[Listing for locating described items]
+ + +
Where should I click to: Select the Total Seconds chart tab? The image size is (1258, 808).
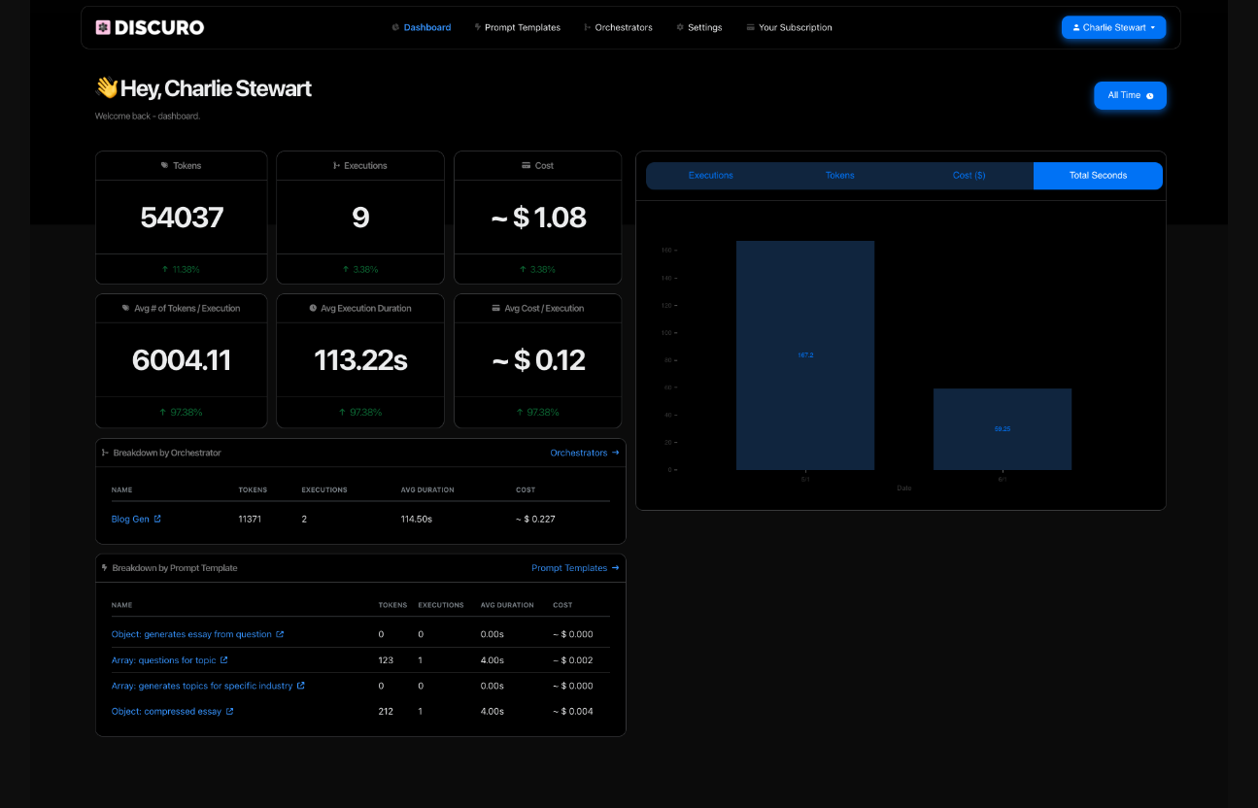[1098, 176]
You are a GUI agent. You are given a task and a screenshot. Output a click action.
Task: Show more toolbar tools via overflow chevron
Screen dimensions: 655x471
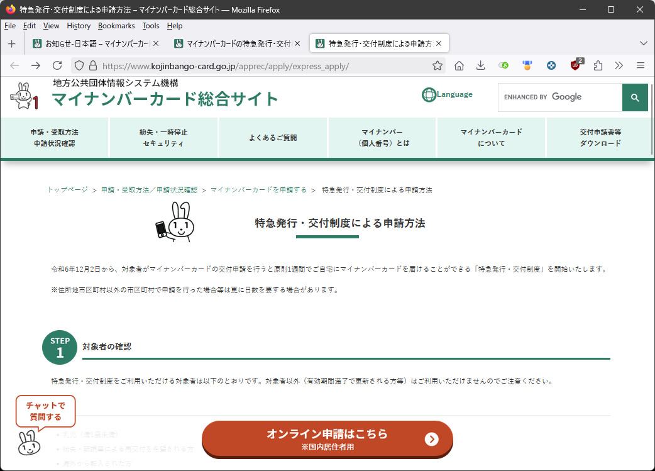click(x=619, y=65)
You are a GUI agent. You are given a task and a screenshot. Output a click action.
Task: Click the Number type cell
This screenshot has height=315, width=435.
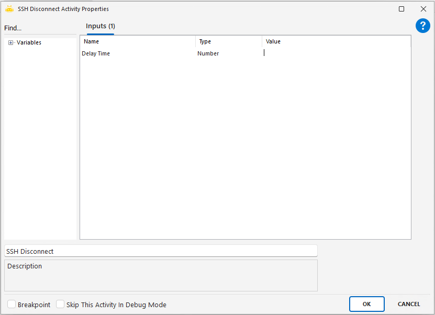208,53
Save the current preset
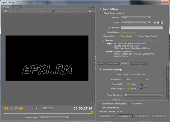170x122 pixels. (x=154, y=23)
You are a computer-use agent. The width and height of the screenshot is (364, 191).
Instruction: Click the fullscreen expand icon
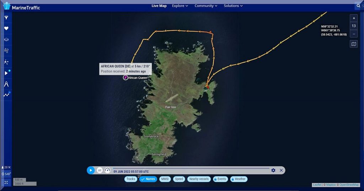click(x=6, y=182)
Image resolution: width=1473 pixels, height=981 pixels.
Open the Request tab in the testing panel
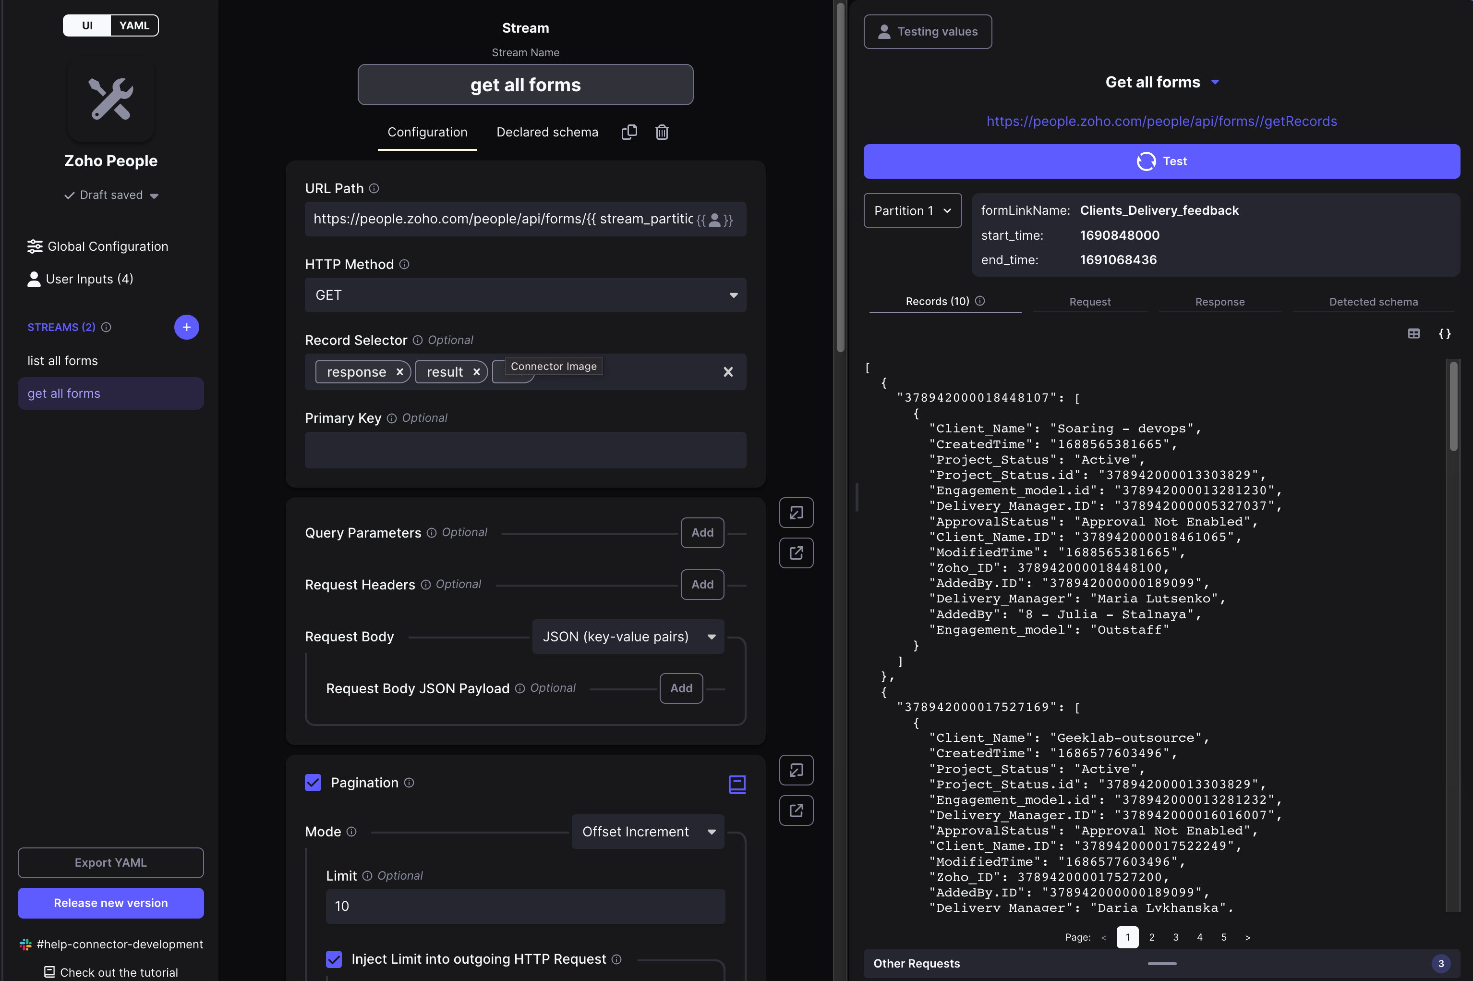[x=1090, y=302]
+ + +
# EXERCISE DIRECTIONS:
Copy out word for word the part of the listing that starts with the line containing "Image resolution: width=1473" and runs through the end of the listing. Leave the pictures out of your answer.

# SOLUTION FOR THIS PROBLEM:
Image resolution: width=1473 pixels, height=981 pixels.
Open the Request tab in the testing panel
[x=1090, y=302]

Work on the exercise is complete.